The current system simply doesn't meet a basic fairness test. Let me cite you an example from my company. (Insert a short paragraph or two here describing a particularly egregious example you've encountered).
The following changes will ensure eligible employees are properly compensated, reduce the potential for abuse and unreasonable payments and awards, and provide fairness to both employees and employers.
In Illinois, WC benefits may be allowed if the workplace merely is a "contributing" factor in the injury or a factor in aggravating a prior injury. In many states, there is a higher level of causation when determining eligibility for benefits. We urge a change to Illinois' law that would make the workplace the "primary" cause of an alleged injury. Currently awards for permanent disability are subjective, set by arbitrators using his or her own judgment and relying on case history. As a result, many permanent disability awards are allowed even when the medical evidence would not support such a finding. Amazingly, ratings of disability or impairment by physicians are inadmissible as evidence. A majority of states rely on AMA guidelines to determine impairment based on specific measurement of an affected function and nature of the injury. With all the advances in medical science in recent years, Illinois needs to adopt a uniform set of standards for determining permanent disability awards.In many states, injured workers must choose from a list of authorized physicians or a physician who must at times consult with an insurer-chosen physician. In some of these states, the employee-chosen physician must still be from a list within a managed care type network. Illinois needs to return to a system where the employer – who is responsible for payment for care and cost of lost time – determines who is treating the injured employee and can work with them on medical recovery and return to work.

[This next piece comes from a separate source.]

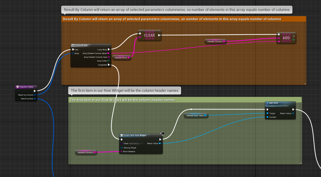The height and width of the screenshot is (177, 321).
Task: Click the Loop Body exec pin
Action: (x=108, y=49)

These are key issues that must be addressed if meaningful workers' compensation reform is to be taken seriously. Other important issues include improvements to the medical fee schedule, qualifications and ethics for arbitrators and commissioners, and employee responsibility to be alcohol and drug free on the job.
Until and unless Illinois leaders like yourself make these minimum threshold changes to our State's workers' compensation system, the business community will never be convinced policymakers are serious about improving our climate for business growth and job creation.
We're not asking for a system stacked in favor of employers. We are asking for a fair and balanced system in which employees injured on the job can be effectively treated, rehabilitated, compensated and returned to work.